Elle mouille, mais comprend. Je la quitte à regret, en embarquant un gros bâton de guignol dans ma soute à paf.
Cap sur Créteil, rue du Maréchal-Féran[28]. La vie n'est qu'un perpétuel recommencement. Faut pas redouter les allers-retours. Cent fois remettre son ouvrage sur le métier, disait Jacquard.
On investit les lieux au moment où Jérôme Bauhame s'apprêtait à partir.
Il a troqué sa tenue de marnage contre un blouson de daim luisant comme un cétacé fraîchement capturé, aplati sa chevelure ébouriffée à l'aide d'huile de vidange et mis une coquille de velours noir sur son lampion fané.
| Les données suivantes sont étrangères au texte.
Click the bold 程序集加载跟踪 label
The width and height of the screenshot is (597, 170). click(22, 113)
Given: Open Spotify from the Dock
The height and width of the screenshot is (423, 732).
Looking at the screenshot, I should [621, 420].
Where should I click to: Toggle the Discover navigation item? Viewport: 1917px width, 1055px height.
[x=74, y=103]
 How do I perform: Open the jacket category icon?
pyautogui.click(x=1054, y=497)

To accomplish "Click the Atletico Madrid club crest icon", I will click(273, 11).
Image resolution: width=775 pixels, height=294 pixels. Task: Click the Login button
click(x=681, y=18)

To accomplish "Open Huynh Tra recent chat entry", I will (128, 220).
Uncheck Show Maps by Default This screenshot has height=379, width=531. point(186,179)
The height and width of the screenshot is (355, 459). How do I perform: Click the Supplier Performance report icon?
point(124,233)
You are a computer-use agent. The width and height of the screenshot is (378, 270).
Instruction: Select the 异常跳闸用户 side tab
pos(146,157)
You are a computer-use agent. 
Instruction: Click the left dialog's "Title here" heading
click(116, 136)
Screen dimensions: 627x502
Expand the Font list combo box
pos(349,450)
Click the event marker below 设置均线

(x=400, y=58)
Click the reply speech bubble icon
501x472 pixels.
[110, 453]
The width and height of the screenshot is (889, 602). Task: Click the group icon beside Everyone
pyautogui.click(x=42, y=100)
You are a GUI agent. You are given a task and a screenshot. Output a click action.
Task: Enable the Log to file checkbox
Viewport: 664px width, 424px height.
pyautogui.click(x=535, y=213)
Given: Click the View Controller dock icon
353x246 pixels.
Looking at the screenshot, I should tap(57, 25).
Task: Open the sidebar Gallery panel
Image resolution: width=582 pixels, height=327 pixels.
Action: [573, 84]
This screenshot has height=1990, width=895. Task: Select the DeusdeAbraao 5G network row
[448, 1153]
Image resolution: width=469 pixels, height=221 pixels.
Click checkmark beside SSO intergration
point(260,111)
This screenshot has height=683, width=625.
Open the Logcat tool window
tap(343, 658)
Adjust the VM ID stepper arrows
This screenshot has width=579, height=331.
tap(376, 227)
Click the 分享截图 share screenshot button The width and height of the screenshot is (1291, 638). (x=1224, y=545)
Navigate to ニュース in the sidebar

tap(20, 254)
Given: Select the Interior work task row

Il fronce le sourcil de son quinquet valide en me voyant débouler derechef.
— Quelque chose ne va pas ? s'inquiète-t-il.
— Quelque chose, non : c'est TOUT qui ne va pas, mon bon ami, riposté-je.
— Comment cela ?
— Je suis sur une affaire dont les pistons sont fendus, le delco mortibus, les pneus crevés, les pédales folles et le pot d'échappement en haillons ; y a plus que le cendrier qui fonctionne encore, et hélas ! il est plein de mégots.
Nonœil paraît soucieux. N'a pas l'habitude de se faire chambrer ainsi.
— Tout cela pour en arriver à quoi ? demande-t-il.
— Je l'ignore encore. Il y a une période cafardeuse dans les enquêtes, c'est leur départ : le sol n'est pas très stable, réponds-je loyalement.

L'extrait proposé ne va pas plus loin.